Question: Safest way to manually clean the build agent's work folder
andmos opened this issue · comments
Have you tried trouble shooting?
Agent Version and Platform
Mainly 1.95.3
but also 2.123.0
Windows Server 2012 / Windows Server 2016
VSTS Type and Version
On-Prem TFS
Tfs2015 Update3
What's not working?
This is more a question.
We run on-prem TFS2015 agent with the old 1.95.3
agent and have a LOT of repositories.
We haven't found any way to do global retention settings on the build agents, so the disk fills up over time.
Until know we have recycled the build servers themselves now and then, but sometimes we need to do manual cleanup on the agents themselves. I'm just wondering what is the safest way to manually clean out the agents of old builds?
Is it OK to delete stuff under _work
, or does folders like _tasks
need to be handles with care?
We are also running a few agents in the old VSTS (now AzureDevOps I guess) on version 2.123.0
, can the same cleanup strategy be used here in a pinch?
@andmos here is what i would suggest:
- rename the current
_work
to_work_bk
(you can delete the entire_work
folder, but backup the current work folder just in case). - queue definitions that you really need them to work to the agent, the agent should should recreate the entire
_work
folder for you. - if everything works fine, you can just delete
_work_bk
folder created in step 1.
@TingluoHuang - you want to make sure it's not in progress of a build right? Diable and then query not busy?
Thanks @bryanmacfarlane
@andmos let's add step 0. :D
- Make sure there is no running job on the agent and stop the agent process/service first before delete/rename any folder.
Cool. @TingluoHuang and @bryanmacfarlane! What we have tried before hand is this cleanup script:
Get-ChildItem -recurse -directory 'c:\agent\*work' | where { (get-date) - $_.lastwritetime -gt 10. } | remove-item -recurse -Force
So we remove all files older than 10 days. On the VSTS/AzureDevOps agent we this error:
"Could not find a part of the path 'C:\VSTSAgent\_work\_tasks\PublishTestResults_0b0f01ed-7dde-43ff-9cbb-e48954daf9b1\2.0.13\task.json'."
I guess that is because the folder itself was not deleted, only single files within?
yes, i would not suggest you to change/delete file within your work folder. the agent can't handle that.
you can delete the entire work folder but never try delete some part of it. :)
you might interesting on following stuff: http://www.codewrecks.com/blog/index.php/2017/05/06/maintenance-for-build-agent-in-tfs-build/
@bryanmacfarlane don't know if you guys want to keep this issue up to update some documentation on the subject?

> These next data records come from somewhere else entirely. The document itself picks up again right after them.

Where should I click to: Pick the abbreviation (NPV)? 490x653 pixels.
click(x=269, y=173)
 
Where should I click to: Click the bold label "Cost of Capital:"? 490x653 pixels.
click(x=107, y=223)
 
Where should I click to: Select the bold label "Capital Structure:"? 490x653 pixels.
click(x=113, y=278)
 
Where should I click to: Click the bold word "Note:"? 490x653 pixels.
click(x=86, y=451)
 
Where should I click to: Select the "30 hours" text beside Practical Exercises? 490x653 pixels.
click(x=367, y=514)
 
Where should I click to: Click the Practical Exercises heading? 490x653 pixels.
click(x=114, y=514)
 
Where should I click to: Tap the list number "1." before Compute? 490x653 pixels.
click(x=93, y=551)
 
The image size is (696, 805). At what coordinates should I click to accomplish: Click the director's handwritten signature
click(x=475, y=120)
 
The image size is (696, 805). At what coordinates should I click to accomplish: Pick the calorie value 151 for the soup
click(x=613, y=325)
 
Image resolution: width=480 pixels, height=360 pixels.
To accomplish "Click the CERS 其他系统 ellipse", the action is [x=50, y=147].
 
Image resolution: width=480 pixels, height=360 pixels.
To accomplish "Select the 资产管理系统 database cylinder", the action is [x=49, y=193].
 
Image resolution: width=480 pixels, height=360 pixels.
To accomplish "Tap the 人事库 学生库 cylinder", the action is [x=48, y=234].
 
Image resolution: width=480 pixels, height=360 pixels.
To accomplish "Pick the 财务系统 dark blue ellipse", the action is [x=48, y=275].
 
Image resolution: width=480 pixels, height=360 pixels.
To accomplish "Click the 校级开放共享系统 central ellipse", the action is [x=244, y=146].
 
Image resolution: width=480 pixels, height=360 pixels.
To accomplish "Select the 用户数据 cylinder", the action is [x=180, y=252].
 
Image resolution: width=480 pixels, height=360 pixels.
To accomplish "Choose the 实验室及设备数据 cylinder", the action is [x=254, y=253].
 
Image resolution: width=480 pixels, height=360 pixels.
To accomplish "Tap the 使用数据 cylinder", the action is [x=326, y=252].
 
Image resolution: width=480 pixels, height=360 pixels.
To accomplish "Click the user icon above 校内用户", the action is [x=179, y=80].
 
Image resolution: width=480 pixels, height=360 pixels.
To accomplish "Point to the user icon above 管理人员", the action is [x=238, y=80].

I guess I'm not the only one who might be interested in the topic 😃
I am going to close this issue for now. :)
Anybody who might land here again :D :D.
Instead of manually cleaning "_work" folder, "maintenance" can be scheduled for the Agent/Pool.

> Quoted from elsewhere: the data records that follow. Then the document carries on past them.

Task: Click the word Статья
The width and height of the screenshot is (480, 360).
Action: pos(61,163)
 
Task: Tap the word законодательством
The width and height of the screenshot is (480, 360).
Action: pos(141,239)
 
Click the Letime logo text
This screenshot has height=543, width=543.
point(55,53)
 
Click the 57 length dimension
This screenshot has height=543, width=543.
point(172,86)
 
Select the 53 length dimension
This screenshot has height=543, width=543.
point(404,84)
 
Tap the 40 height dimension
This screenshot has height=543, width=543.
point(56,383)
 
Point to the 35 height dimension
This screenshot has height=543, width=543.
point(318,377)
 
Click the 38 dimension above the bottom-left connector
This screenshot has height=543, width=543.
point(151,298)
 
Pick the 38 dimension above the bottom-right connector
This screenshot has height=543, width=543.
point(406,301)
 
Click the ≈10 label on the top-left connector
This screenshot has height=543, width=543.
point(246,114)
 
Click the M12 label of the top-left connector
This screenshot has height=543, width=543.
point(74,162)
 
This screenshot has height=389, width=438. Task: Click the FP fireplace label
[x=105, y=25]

On running maintenance, following was observed(basis maintenance configuration):
- Unused build directories - Deleted.
- GIT Repository -
git repack -adfl
&git prune -v
commands were shown in logs. - Unused release directories - Deleted.
P.S. : Follow at your own risk :) ;)
@rishibamba How do you schedule maintenance for the Agent/Pool? I don't see any option in the UI for that ...
@jklemmack
For Me: Organization Settings -> Agent Pools -> Select Your Agent Pool -> Settings
@jklemmack
For Me: Organization Settings -> Agent Pools -> Select Your Agent Pool -> Settings
FYI, this is what the Maintenance job UI looks like
Looks like this is only available in tfs/azure devops server.
Looks like this is only available in tfs/azure devops server.
The information provided above was given on checking "Azure DevOps Services". Still available at the path mentioned.
Thanks :)
@jklemmack
For Me: Organization Settings -> Agent Pools -> Select Your Agent Pool -> SettingsFYI, this is what the Maintenance job UI looks like
Not available for Azure Devops Server 2019
@jklemmack
For Me: Organization Settings -> Agent Pools -> Select Your Agent Pool -> Settings
Note that there's a different in available options between the Project Settings and Collection Settings screens. This was available to me when going through Collection Settings but not Project Settings.
Since running pre-cleanup-jobs (workspace.clean
) or post-cleanup-jobs some step X
to cleanup the agent workdir
heavily relies on the pipeline-author of "some pipeline" to fix a potential hard to detect "workdir pollution" issue, we decided to re-implement the idea to guarantee workdir pollution can never happen.
I have created https://github.com/EugenMayer/azure-agent-self-hosted-toolkit which fixes this project on the agent-level, not requiring any changes to the pipelines nor relying on those.
To quote to project idea
The run-once mode is based on Microsoft's `./run.sh --once` which ensures that an agents only runs 1 job and then stops.
This is used to
- cleanup the workdir in a safe manner after each job
- ensures each job on an agent runs in a clean workdir
- starts the agent right after cleanup up (few seconds) to be available for the next job
This repository also offers a toolkit to start / setup x-agents and maintain them using the original tools of Microsoft, but wrapped in convenient scripts.
If this helps anybody else, happy to share it.